NIC. DICKEN

Die einhelligen Lobreden und Würdigungen, die der frühere Generalsekretär der Vereinten Nationen, Kofi Annan, bei seinem Ableben am vergangenen Samstag erfahren hat, können nicht wirklich verwundern. Annan galt und gilt als einer der markantesten Mandatsträger in der bewegten Geschichte einer unmittelbar nach dem zweiten Weltkrieg von damals 51 Nationen ins Leben gerufenen Weltorganisation, die sich vorrangig um Friedenssicherung, aber auch um die Wahrung von Völker- und Menschenrecht sowie um humanitäre und soziale Zusammenarbeit bemühen sollte.

Die letzte globale Aufgabe, der sich die UNO, gerade auch unter dem Impuls ihres zum Jahrtausendwechsel amtierenden Generalsekretärs Kofi Annan, widmete, war die Durchsetzung der so genannten Millenniumsziele, wo der Kampf gegen Hunger und Armut, die Beseitigung sozialer Missstände und Diskriminierungen, sowie die Sorge um stärkere Nachhaltigkeit in der Politik wesentliche Anliegen sind.
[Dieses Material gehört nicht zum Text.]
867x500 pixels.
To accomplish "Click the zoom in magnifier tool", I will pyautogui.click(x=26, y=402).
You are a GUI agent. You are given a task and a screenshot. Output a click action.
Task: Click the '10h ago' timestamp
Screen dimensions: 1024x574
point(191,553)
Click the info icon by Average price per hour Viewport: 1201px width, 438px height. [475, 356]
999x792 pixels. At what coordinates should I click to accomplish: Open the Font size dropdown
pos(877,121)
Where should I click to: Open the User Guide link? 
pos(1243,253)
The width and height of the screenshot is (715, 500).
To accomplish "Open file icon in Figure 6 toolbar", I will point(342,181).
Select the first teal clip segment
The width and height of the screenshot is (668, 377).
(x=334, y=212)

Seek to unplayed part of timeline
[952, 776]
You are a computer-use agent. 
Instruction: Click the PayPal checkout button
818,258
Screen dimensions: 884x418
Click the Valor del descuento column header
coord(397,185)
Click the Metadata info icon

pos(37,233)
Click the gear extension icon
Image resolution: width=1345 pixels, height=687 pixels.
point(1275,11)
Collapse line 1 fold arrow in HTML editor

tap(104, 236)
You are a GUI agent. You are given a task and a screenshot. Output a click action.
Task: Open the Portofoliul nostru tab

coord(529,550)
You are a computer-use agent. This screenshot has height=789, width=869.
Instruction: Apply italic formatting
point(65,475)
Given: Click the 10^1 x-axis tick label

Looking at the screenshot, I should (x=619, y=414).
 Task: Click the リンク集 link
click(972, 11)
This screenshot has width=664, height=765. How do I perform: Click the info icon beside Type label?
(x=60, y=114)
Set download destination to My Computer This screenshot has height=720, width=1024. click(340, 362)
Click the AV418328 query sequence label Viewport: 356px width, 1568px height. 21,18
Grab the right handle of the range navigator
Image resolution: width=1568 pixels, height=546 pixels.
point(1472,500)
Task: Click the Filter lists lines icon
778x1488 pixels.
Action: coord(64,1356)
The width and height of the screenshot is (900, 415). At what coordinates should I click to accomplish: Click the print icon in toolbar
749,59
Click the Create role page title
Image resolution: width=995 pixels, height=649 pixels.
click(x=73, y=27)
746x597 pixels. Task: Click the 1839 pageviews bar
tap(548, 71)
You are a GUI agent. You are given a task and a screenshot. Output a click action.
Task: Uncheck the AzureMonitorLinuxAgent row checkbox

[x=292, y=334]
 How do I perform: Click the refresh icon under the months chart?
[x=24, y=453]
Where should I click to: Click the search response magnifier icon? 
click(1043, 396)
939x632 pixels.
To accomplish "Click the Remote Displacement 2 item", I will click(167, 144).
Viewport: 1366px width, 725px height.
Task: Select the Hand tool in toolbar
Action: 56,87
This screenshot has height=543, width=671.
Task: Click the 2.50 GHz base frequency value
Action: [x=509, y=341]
Im Rückblick kann man feststellen, dass die UNO trotz einer alles andere als befriedigenden Gesamtbilanz doch eine ganze Reihe von Erfolgen vorweisen kann, die allerdings auch nicht immer den dauerhaften Bestand hatten, den man sich eigentlich hätte wünschen können. Behindert u.a. durch ein Vetorecht, das den Großmächten USA und Russland (frühere Sowjetunion) zugestanden worden war, konnte die Weltorganisation nicht immer jene Akzente setzen, die aus einem objektiven Blickwinkel heraus hätten gesetzt werden müssen.

Und genau hier brachte Kofi Annan sein persönliches Engagement ein, seine in Jahrzehnten im Einsatz für humanitäre Anliegen gesammelten Erfahrungen, vor allem aber den Mut, in schwierigen Situationen Zugeständnisse zu verlangen und auch durchzusetzen, wo offene Gegensätze schroff aufeinander stießen.

Der 1938 in Ghana geborene und aus privilegierten Verhältnissen stammende Kofi Annan schlug nach internationalen Studien vorwiegend in den USA schon früh die Laufbahn des Berufsdiplomaten ein, die ihn unmittelbar zur UNO führte. Dass er dort nicht nur Funktionär war, sondern maßgebliche Posten besetzte, machte sein persönliches Engagement deutlich, ein Merkmal, das seine spätere Einstellung als Leiter der Vereinten Nationen prägen sollte.

Seine afrikanische Abstammung erleichterte ihm sein Wirken auf diesem Kontinent, wo bis in seine Amtszeit hinein Völkermorde wüteten, die er mit großem Bestreben einzudämmen und zu beenden suchte.

Aber auch andere Konfliktherde, etwa auf dem Balkan und im Nahen bis Mittleren Osten machten ihm zu schaffen und führten ihn zu teilweise sehr gewagten Stellungnahmen, wobei vor allem sein letztendlich dann doch erfolgloser Einsatz gegen den Irak-Krieg in Erinnerung bleibt. Er selbst musste denn auch einräumen, dass seine Mandatsperiode nicht ohne Mängel und Fehlerstellen geblieben war. An seine Ehre, seinen überzeugten Einsatz und an sein charismatisches Bemühen um Frieden und Menschlichkeit kann dies jedoch nicht wirklich rühren.